There was a flash of lightning as he started for the door, followed in a few seconds by a loud boom. He turned and looked back at the dog on the table.
“One last question,” he said. “Could she hear the thunder when she ran off from the field?”
“No, in the real world, your dog was deaf and almost blind. She was never aware of anything happening outside the dreamscape. She had a great time alone in the woods, looking for her lost Frisbee. That and the heeling were the parts of the experience she added on her own. And all those dogs… Dogs are great. They’re perfect for all their imperfections, all the heeling, hole-digging, barking at bicyclists, not-coming when called...”
“Yes, my dog was perfect,” he said.
The man drove home in the rain. He sat alone in his computer chair with the VR recording playing in the gear on his head and experienced the dreamscape, again. He would play it a thousand times over the next few years and, but for one occasion, it would be exactly the same each time. It always ended with his dog and him watching the sunset over the pond.


I put on my hat and sunglasses.
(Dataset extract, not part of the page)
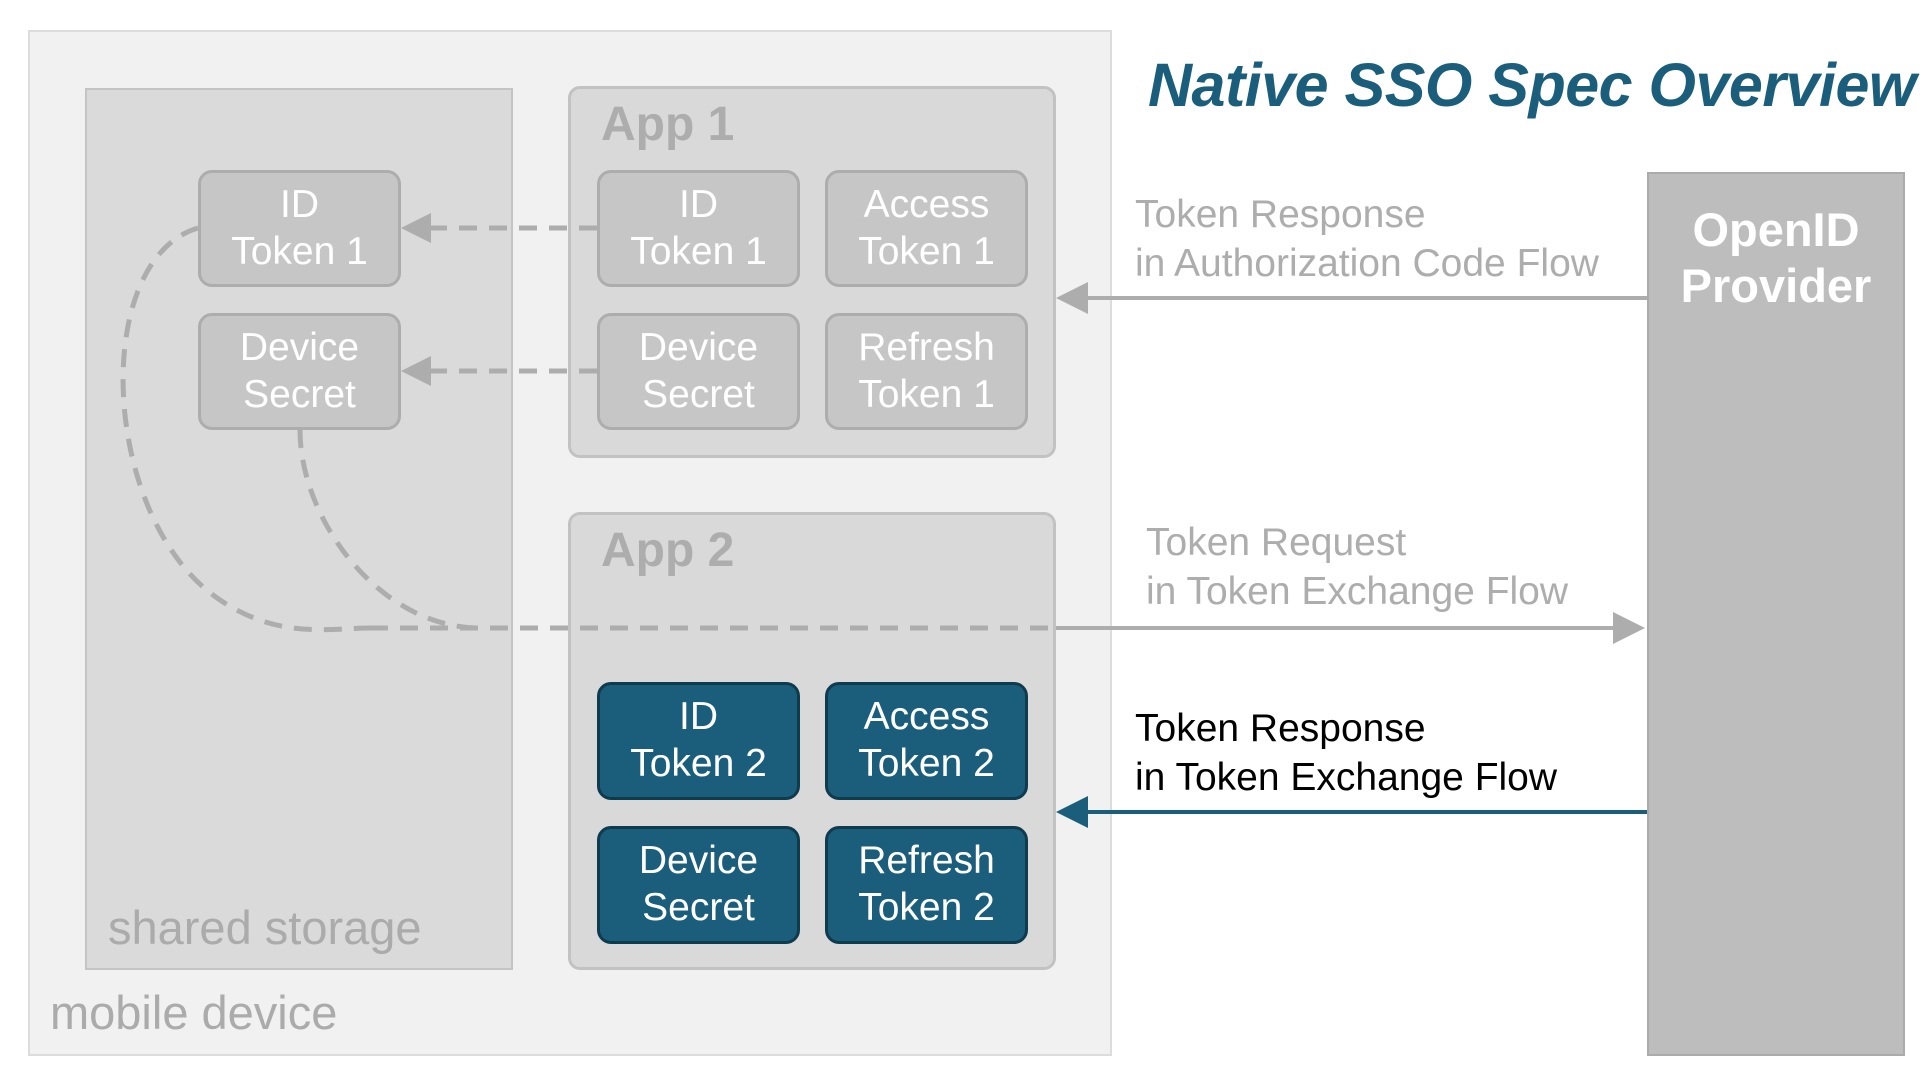  Describe the element at coordinates (499, 371) in the screenshot. I see `copy-device-secret-arrow` at that location.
The dog looks up from where she is sitting on the couch.
“Woof!” she says, and goes for her leash.
“That’s okay girl,” I say. “I don’t think we’re gonna need that today.
The doorbell rings and I go to the window and look out. It’s my son at the door. He is ten years old. He is wearing the plastic batting helmet with the Yankees logo I bought him at the stadium.
“It’s Matty!” I say.
Suki runs to the door. She is dancing around, her butt just inches off the floor. I open it and watch as my boy kneels down and pets my dog. He looks up at me and smiles. A feeling of unmitigated wellbeing and joy floods my senses.
“Hi, Dad,” he says. “Let’s go for a walk!”

Copyright © 2012 by Virgil Hervey, all rights reserved.


Unknown said...

Very nice story Virgil. Moving. Maybe it is because I am a dog owner, or maybe it is because I am a sci-fi junkie, but I really enjoyed it.

Virgil Hervey said...

Thanks, Michael. I especially hoped you would like it :).

Toad Hall said...

Just catching up Virgil. Great story, I teared up and I am an old fat guy who usually isn't easily moved, but Suki looks so much like my Molly it is hard not to. Thanks for the good read. I would love to think that was going to be possible in the future. I have had four great loves in my life and one is my dog. Thanks again.


Darn it! Now I am all teary at work. :-( LOVED the story! Now I want to go home and play with my red :-)

Virgil Hervey said...

Well, like Toad Hall, I'm an old fat guy who isn't easily moved, but I have to admit, I was teary-eyed the whole time I wrote the first draft of this on a plane trip from Tampa to Dayton. The big dude sitting next to me on the first leg of the trip must have been wondering what was going on. I teared up for all subsequent drafts and still do whenever I read it. I have also received a number of emails regarding this story. One fellow sent his condolences. Fortunately, Suki is right here under my chair as I write this, alive and well, and as Ferlinghetti would say, a real, live, barking, existentialist dog. I hope to have many years to appreciate her.